_ARBEITSAUFTRAG:_ Führe das Interview über die Menschenrechte in Katar im Anschluss an die letzte gestellte Frage weiter.

_TEXTABSCHNITT:_
· · · · ·

Interview mit Tabea Giesecke, Referentin für ethnische, religiöse und sprachliche Minderheiten bei der Gesellschaft für bedrohte Völker (GfbV).
Die Bundesregierung hat mit Katar eine Energiepartnerschaft abgeschlossen, um sich unabhängiger vom russischen Gas zu machen. Sie verweisen auf die Menschenrechtsverletzungen im Emirat und mahnen, dass wirtschaftliche Interessen nicht dazu führen dürfen, das Leid der Opfer zu vergessen. Katar ist auch beteiligt am Krieg in Jemen, der eine humanitäre Krise ausgelöst hat. Schildern Sie uns bitte, wie es um die Menschenrechte in Katar steht. Was sind konkret ihre Forderungen an die Bundesregierung: Ist der Gas-Deal mit Doha unter den gegebenen Umständen überhaupt vertretbar?

· · · · ·

_GESAMMELTE DATEN:_
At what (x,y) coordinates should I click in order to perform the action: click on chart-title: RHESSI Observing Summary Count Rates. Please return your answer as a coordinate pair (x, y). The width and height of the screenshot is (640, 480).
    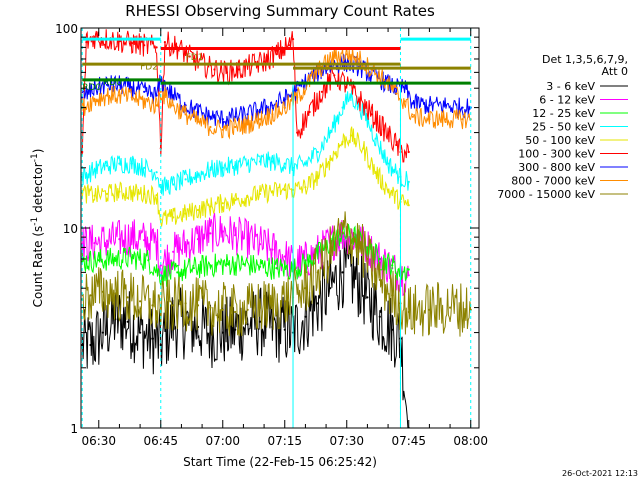
    Looking at the image, I should click on (280, 11).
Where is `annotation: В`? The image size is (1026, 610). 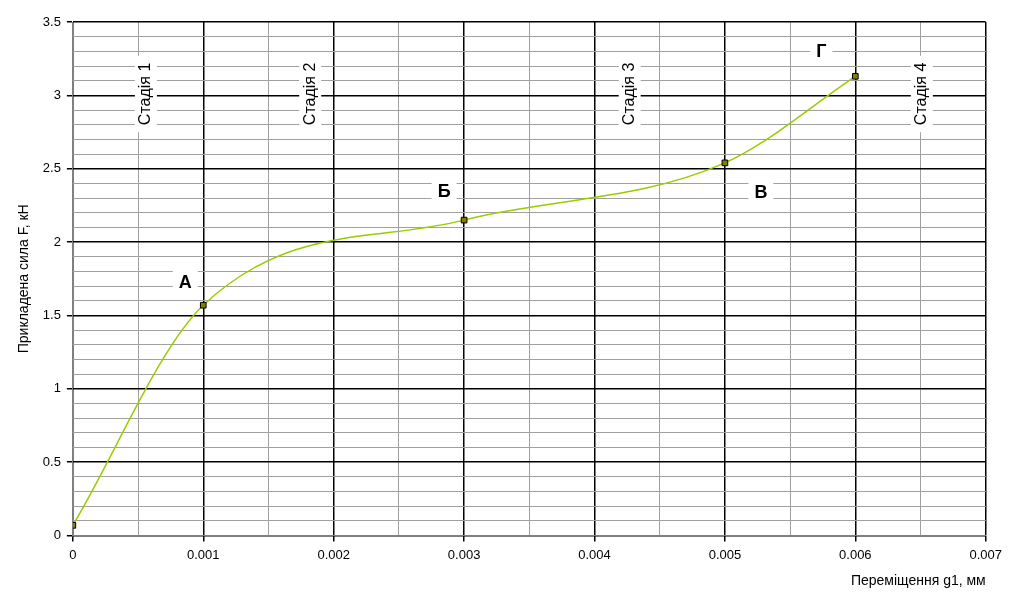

· · · · ·

_ERGEBNIS:_
Tabea Giesecke: Katar ist ein autokratisches Regime. Das bedeutet, dass der Emir Tamim bin Hamad Al Thani alle Gewalten unter sich vereint. Er kann willkürlich 35 Mitglieder einer beratenden Versammlung und weitere Parteien oder ein Parlament gibt es nicht. Die Gesellschaft Katars ist streng islamisch geprägt.
Staatsreligion ist der Islam, in der orthodox-sunnitischen Ausprägung des Wahhabismus. Darunter leiden besonders Frauen, die de facto unter einer männlichen Vormundschaft stehen und LGBTQIA+ Personen, die ihre Sexualität und sich selbst im Land verstecken müssen, um Haftstrafen und Anfeindungen zu entgehen. Auch gibt es durch die Arbeitsmigration viele andere Religionen im Land, wie Christ*innen, Hindus und Buddhist:innen.
Freie Ausübung der Religion ist in Katar nicht gegeben. Mein Kollege Kamal Sido war diesen März in Katar und berichtete davon, wie Christ:innen sich in quasi Untergrundkirchen treffen und die öffentliche Auslebung ihrer Religion vermeiden. Zwar gibt es Kirchen, diese werden aber streng überwacht. Auch wollten sich viele bekannte Kontakte aus anderen Religionen gar nicht mit meinem Kollegen treffen. Aus Angst es könnte für sie negative Auswirkungen haben.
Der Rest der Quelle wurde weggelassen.